Problem statement » In the entries below, find the line with "Show participants panel with 77 badge" and the line with "Check the Planner role checkbox". Reproduce those two lines and every line between them exactly, and nothing more.

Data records
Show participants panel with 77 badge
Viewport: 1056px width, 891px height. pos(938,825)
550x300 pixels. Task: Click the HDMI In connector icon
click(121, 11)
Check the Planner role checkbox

==

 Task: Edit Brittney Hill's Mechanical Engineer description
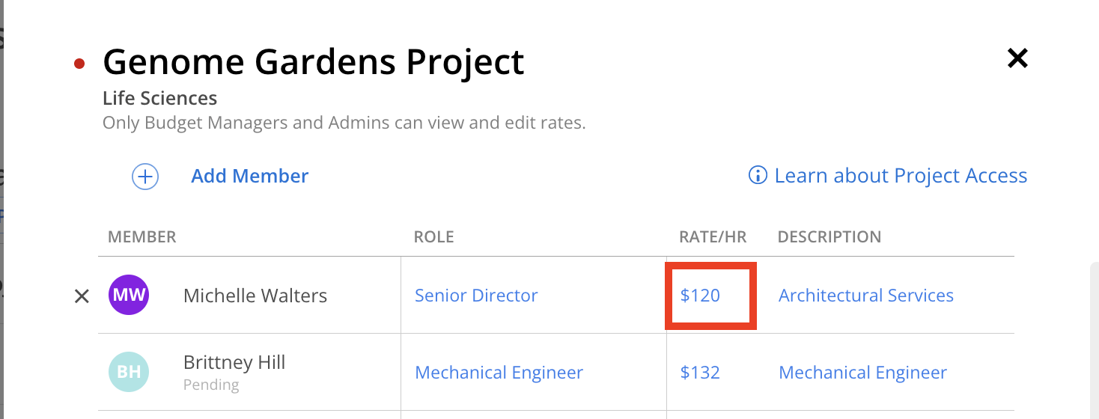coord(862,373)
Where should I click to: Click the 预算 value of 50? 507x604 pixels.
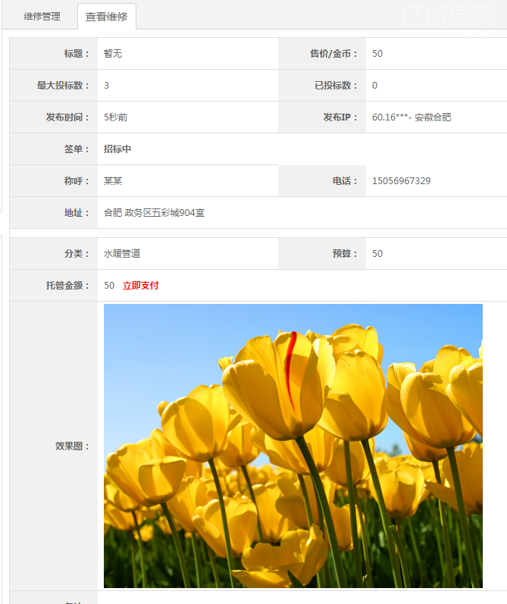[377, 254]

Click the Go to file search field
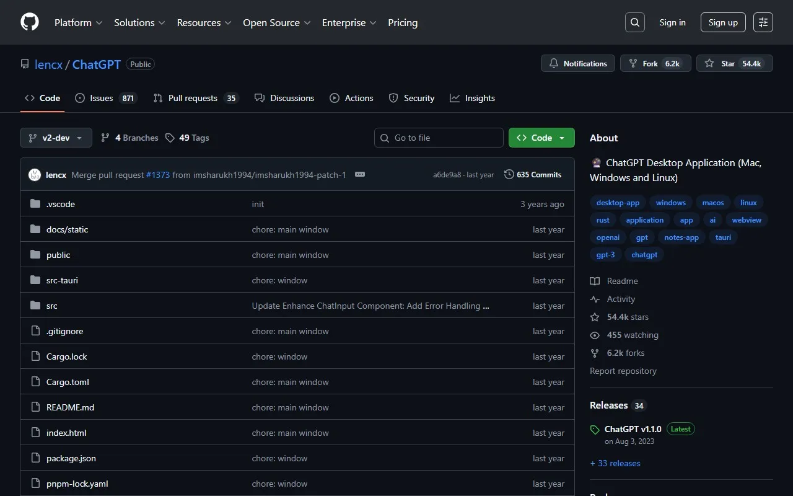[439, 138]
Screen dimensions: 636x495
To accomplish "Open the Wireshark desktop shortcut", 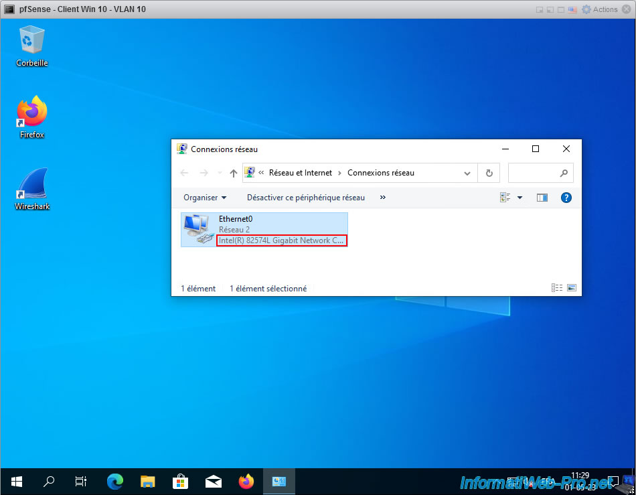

Answer for this exercise »
Show participants panel with 77 badge
Viewport: 1056px width, 891px height. pos(938,825)
550x300 pixels. Task: Click the HDMI In connector icon
click(121, 11)
Check the Planner role checkbox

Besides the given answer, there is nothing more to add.